▶ Task requirements:
A faithful copy is required. Print each line of the data exactly and omit the pictures.

[Dataset excerpts]
☆ ☆ ☆

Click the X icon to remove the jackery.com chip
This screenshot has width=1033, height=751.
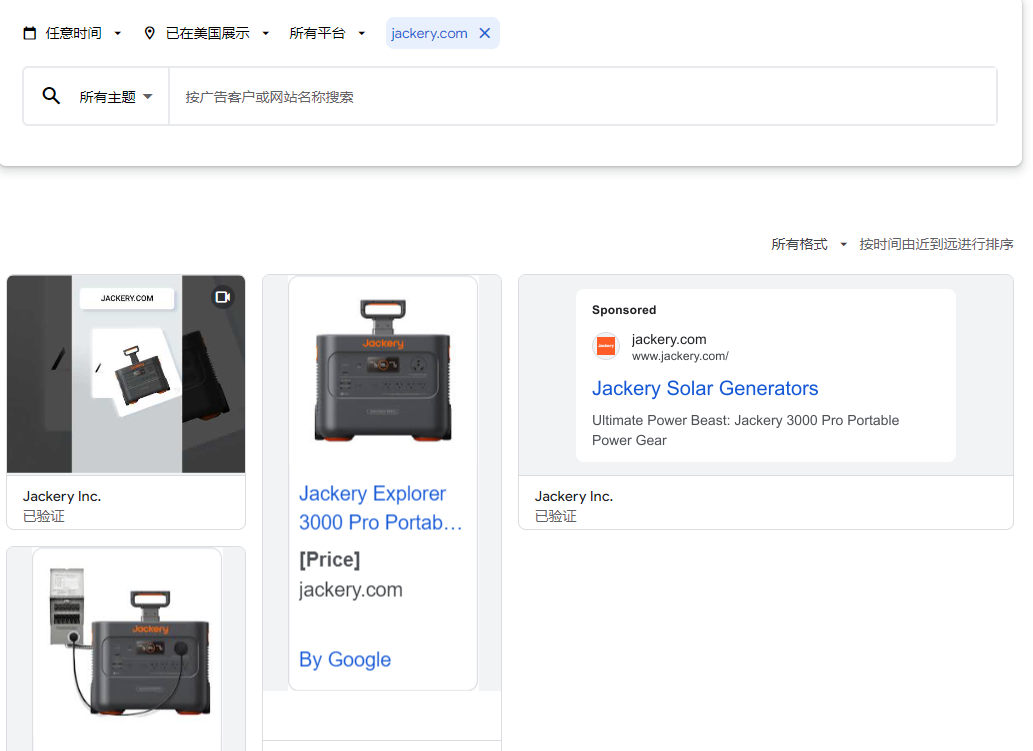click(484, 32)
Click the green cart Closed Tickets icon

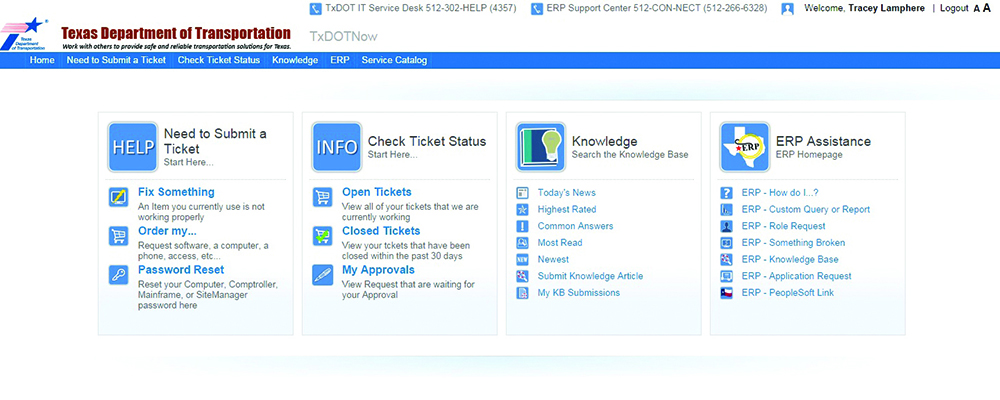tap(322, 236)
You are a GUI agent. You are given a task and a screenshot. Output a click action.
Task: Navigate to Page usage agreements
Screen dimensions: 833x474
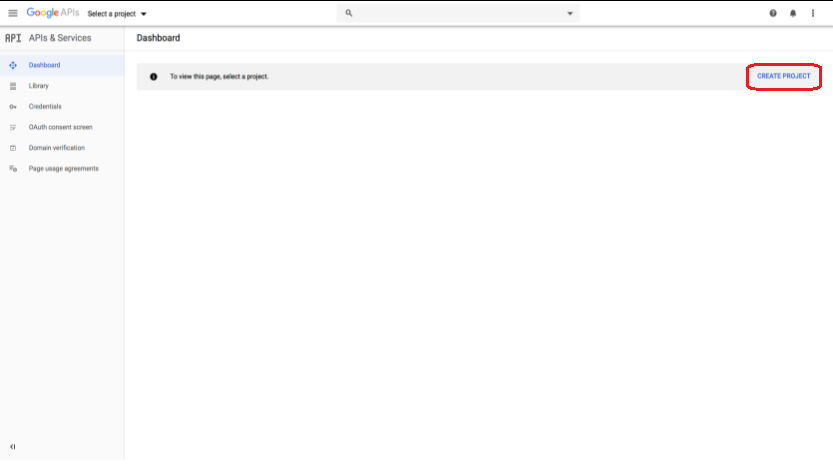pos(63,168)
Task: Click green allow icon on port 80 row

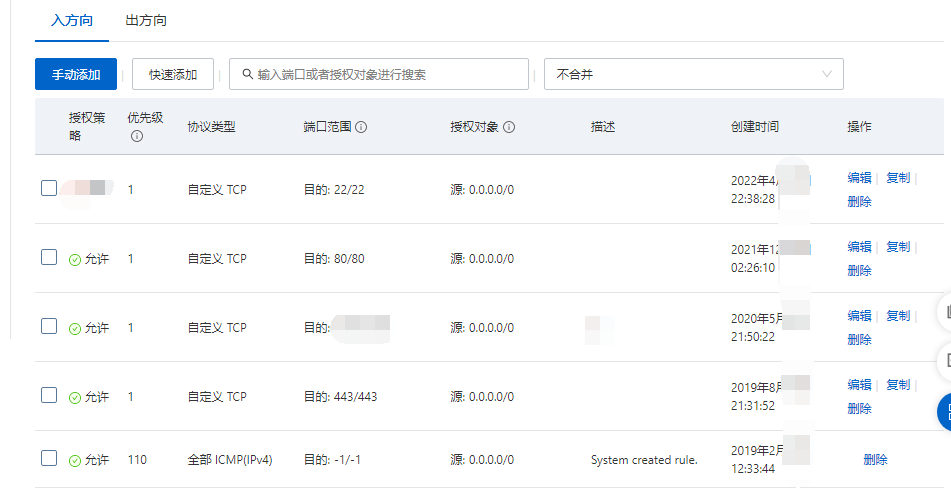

☆ ☆ ☆

▶ Your response:
Click the X icon to remove the jackery.com chip
This screenshot has width=1033, height=751.
click(484, 32)
Click the green cart Closed Tickets icon

tap(322, 236)
You are a GUI agent. You are given a task and a screenshot. Output a click action.
Task: Navigate to Page usage agreements
Screen dimensions: 833x474
pos(63,168)
Task: Click green allow icon on port 80 row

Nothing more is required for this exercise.